Start of Block

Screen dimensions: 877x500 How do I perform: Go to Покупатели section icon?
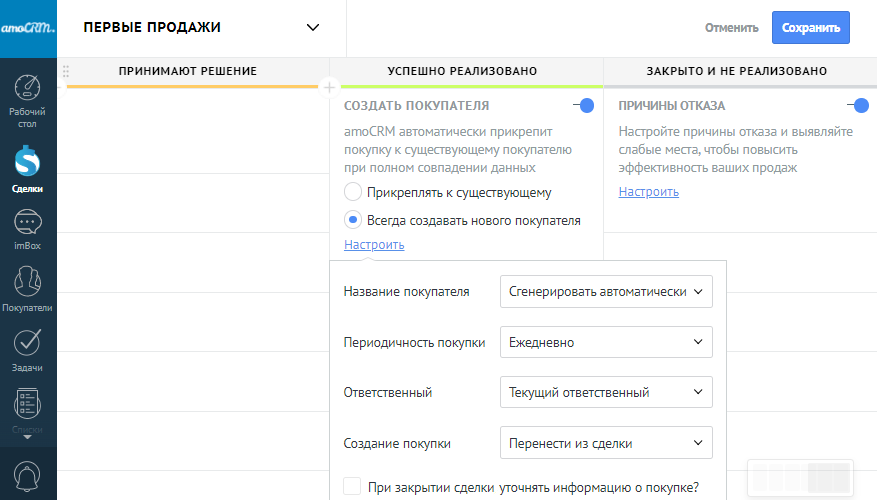click(28, 283)
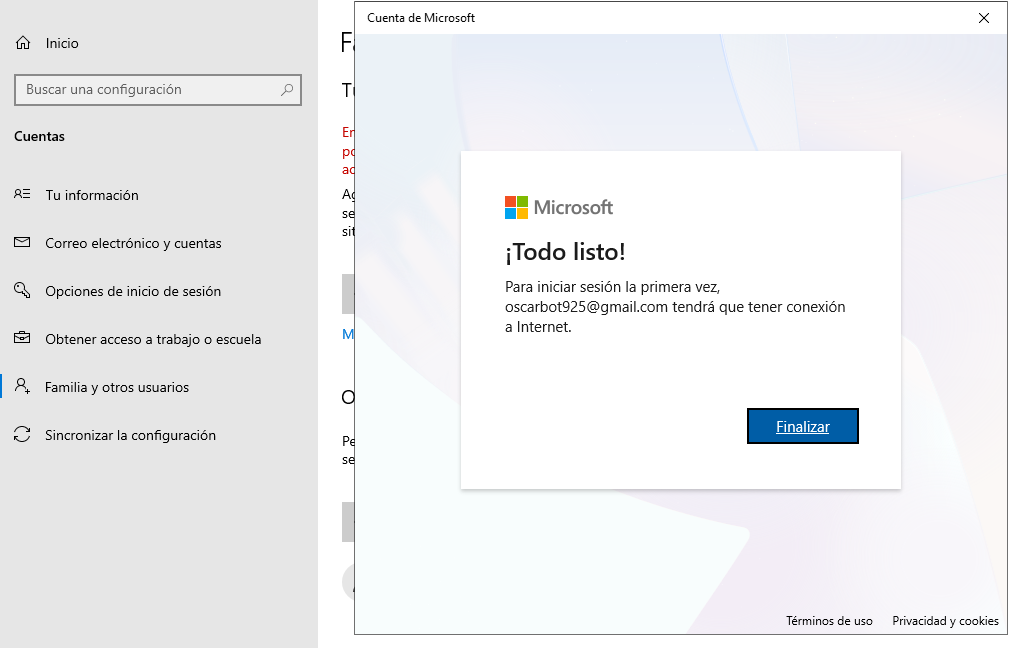Viewport: 1011px width, 648px height.
Task: Navigate to Obtener acceso a trabajo o escuela
Action: (x=153, y=339)
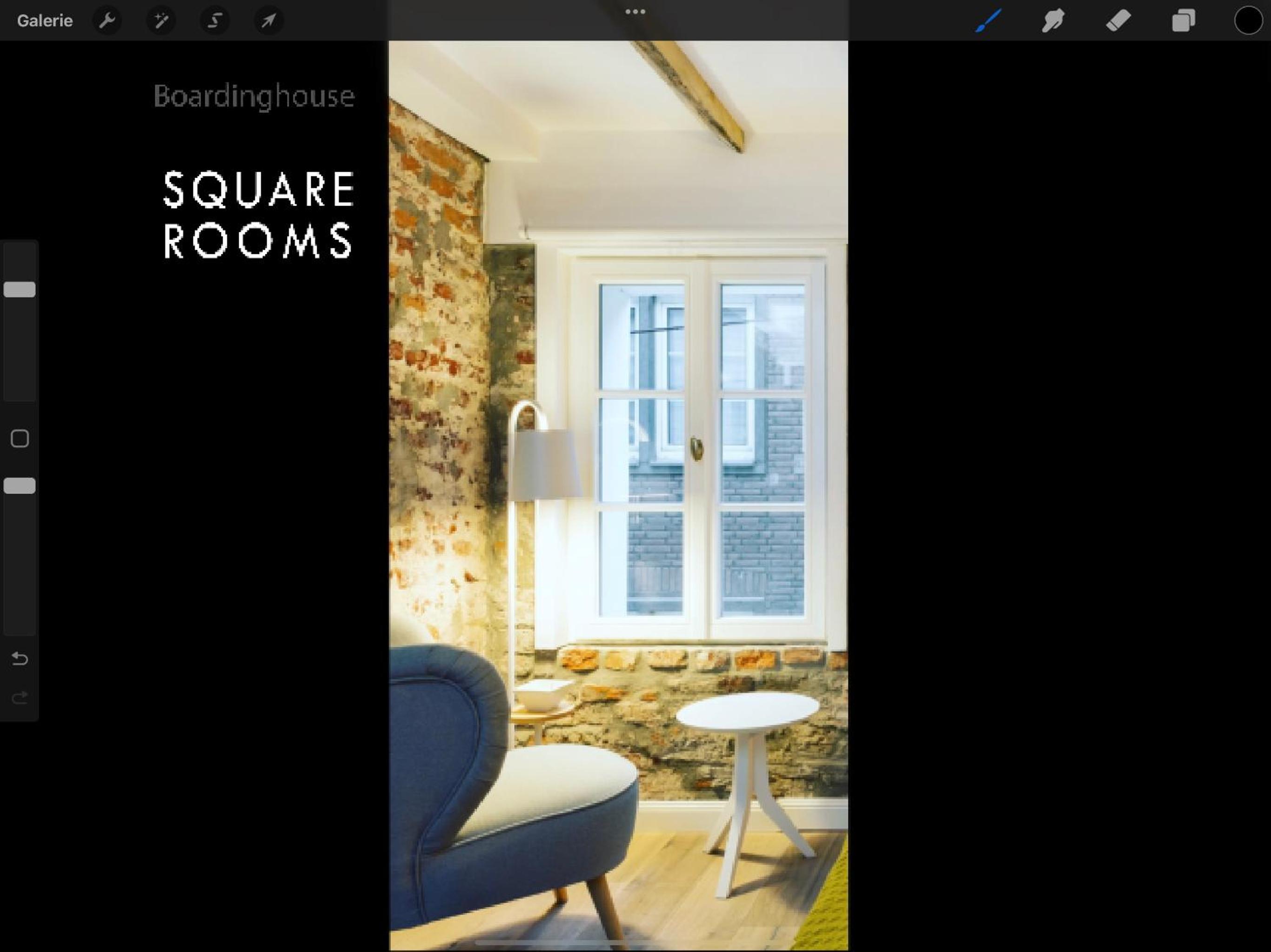
Task: Open the Layers panel
Action: (1183, 20)
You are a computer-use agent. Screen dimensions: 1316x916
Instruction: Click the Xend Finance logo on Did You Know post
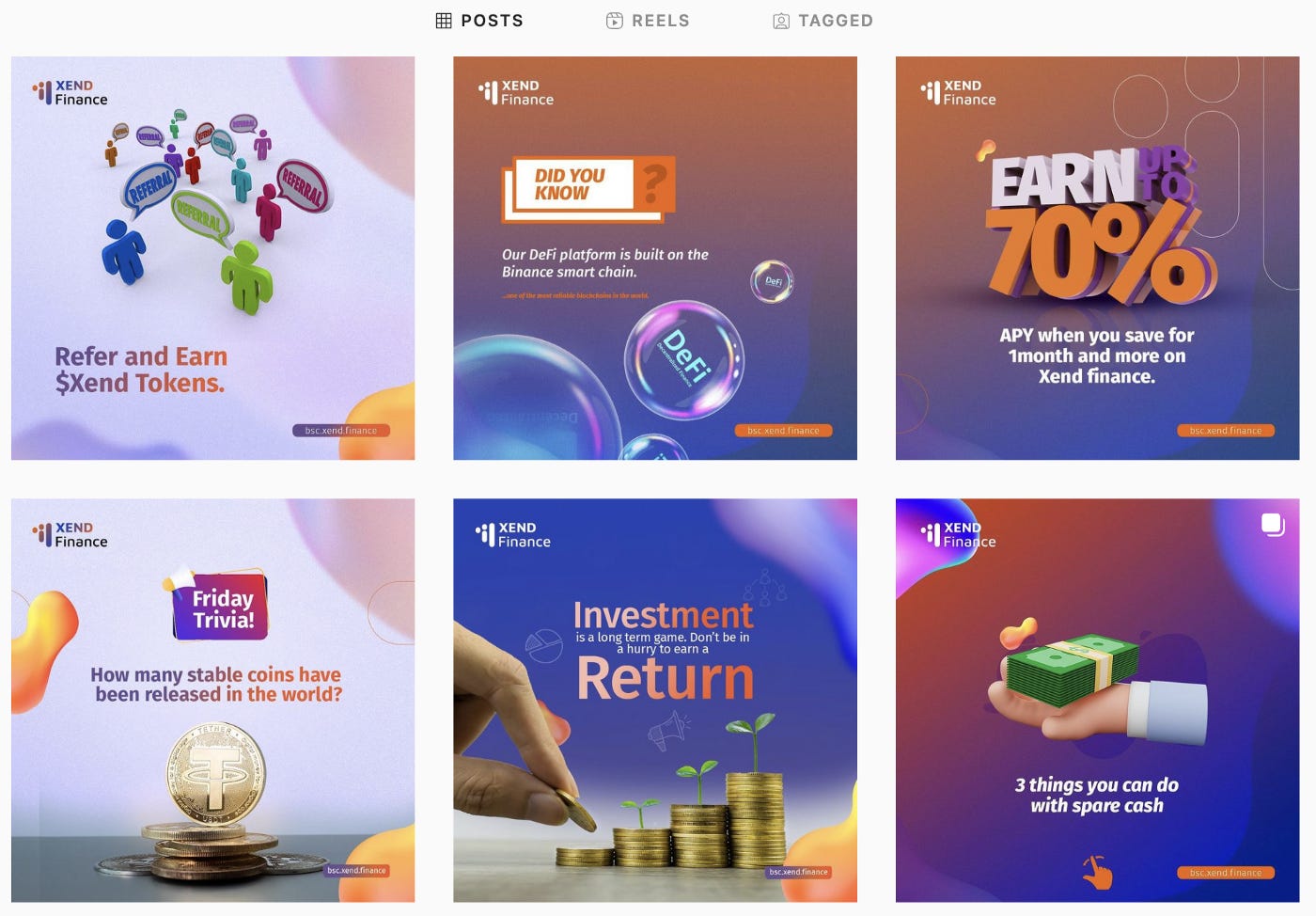pos(516,92)
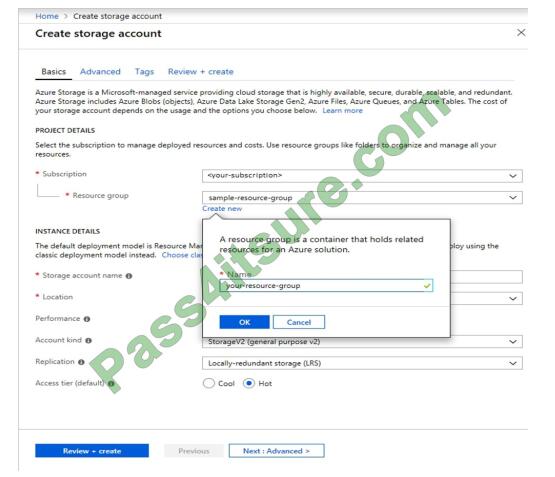Viewport: 555px width, 477px height.
Task: Click info icon beside Storage account name
Action: [129, 276]
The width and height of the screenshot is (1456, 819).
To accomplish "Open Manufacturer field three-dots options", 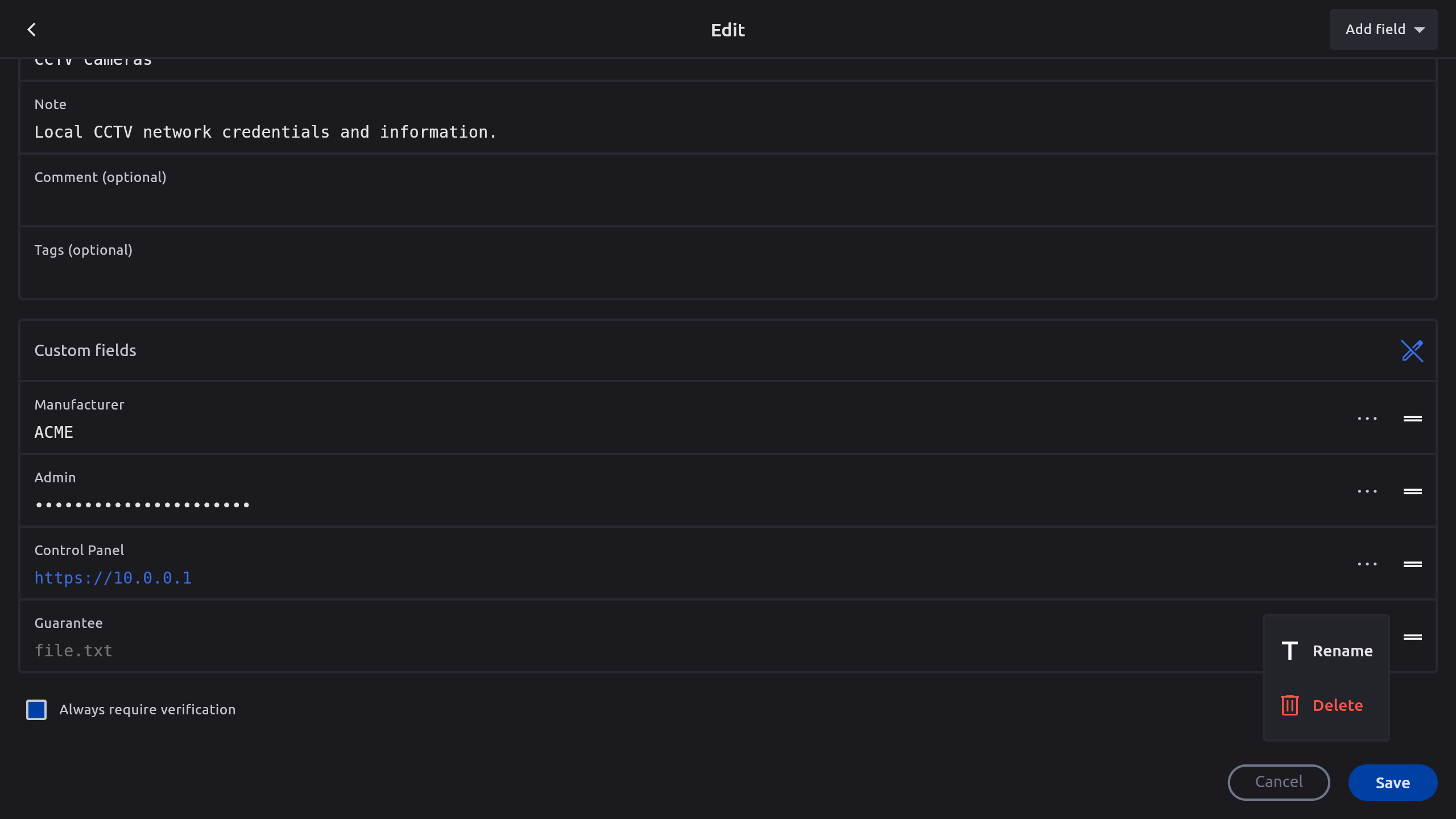I will click(x=1367, y=419).
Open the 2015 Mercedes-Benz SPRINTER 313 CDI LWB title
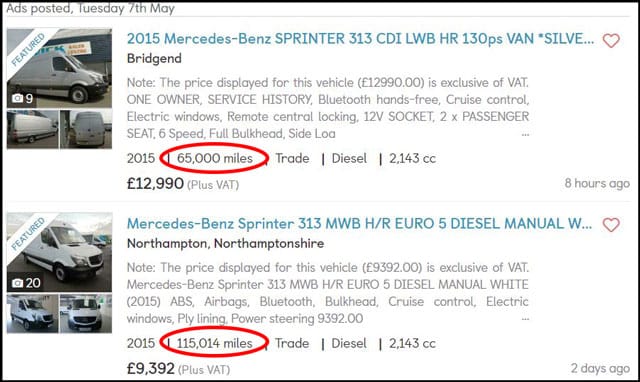 click(x=360, y=39)
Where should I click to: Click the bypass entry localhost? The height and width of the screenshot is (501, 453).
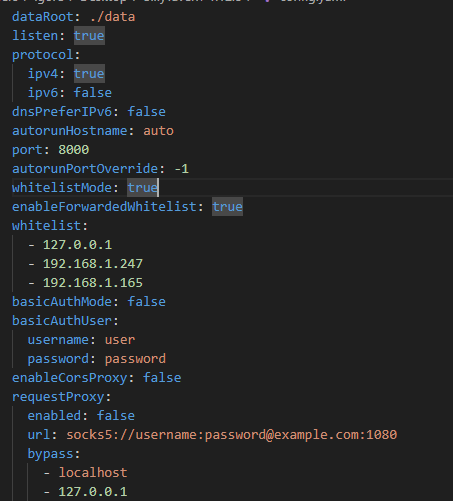(x=93, y=473)
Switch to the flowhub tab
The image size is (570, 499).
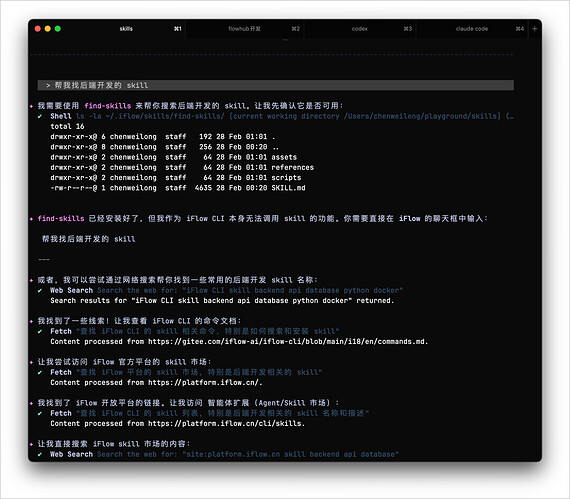coord(245,29)
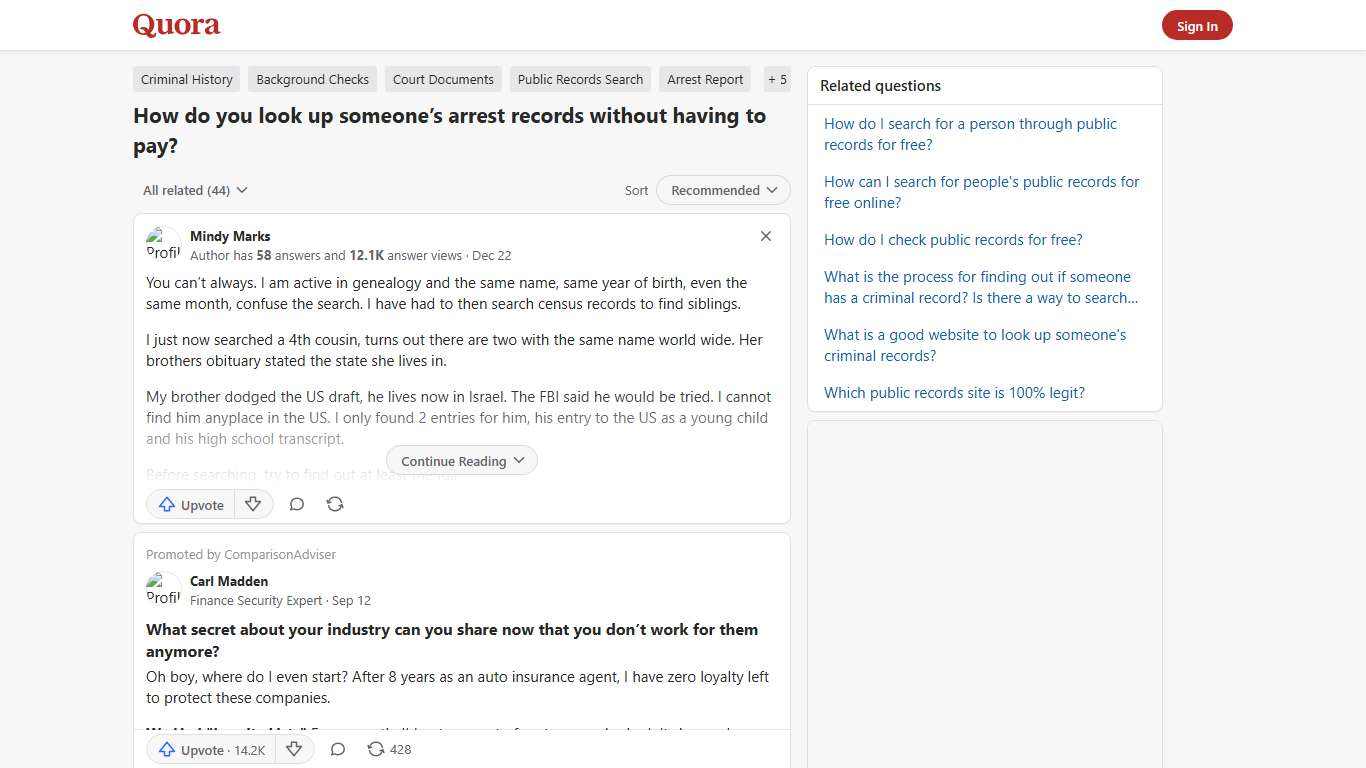Expand the + 5 hidden topics
Screen dimensions: 1366x768
(777, 79)
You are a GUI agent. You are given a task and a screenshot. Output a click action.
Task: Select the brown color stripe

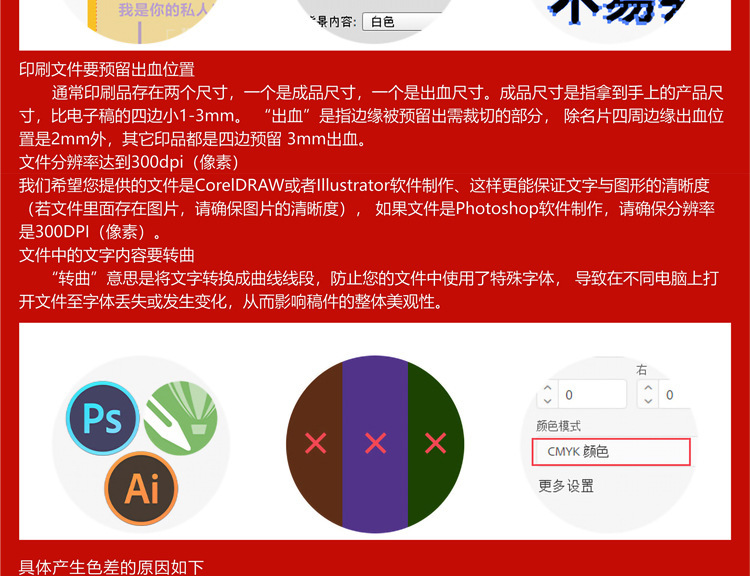click(315, 444)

End of Block

### Problem details
Give the lines from the one containing "You are a GUI" through the last line of the material again, exactly and with no pictures, both ends included.

### Exercise solution
You are a GUI agent. You are given a task and a screenshot. Output a click action.
Task: Select the brown color stripe

click(315, 444)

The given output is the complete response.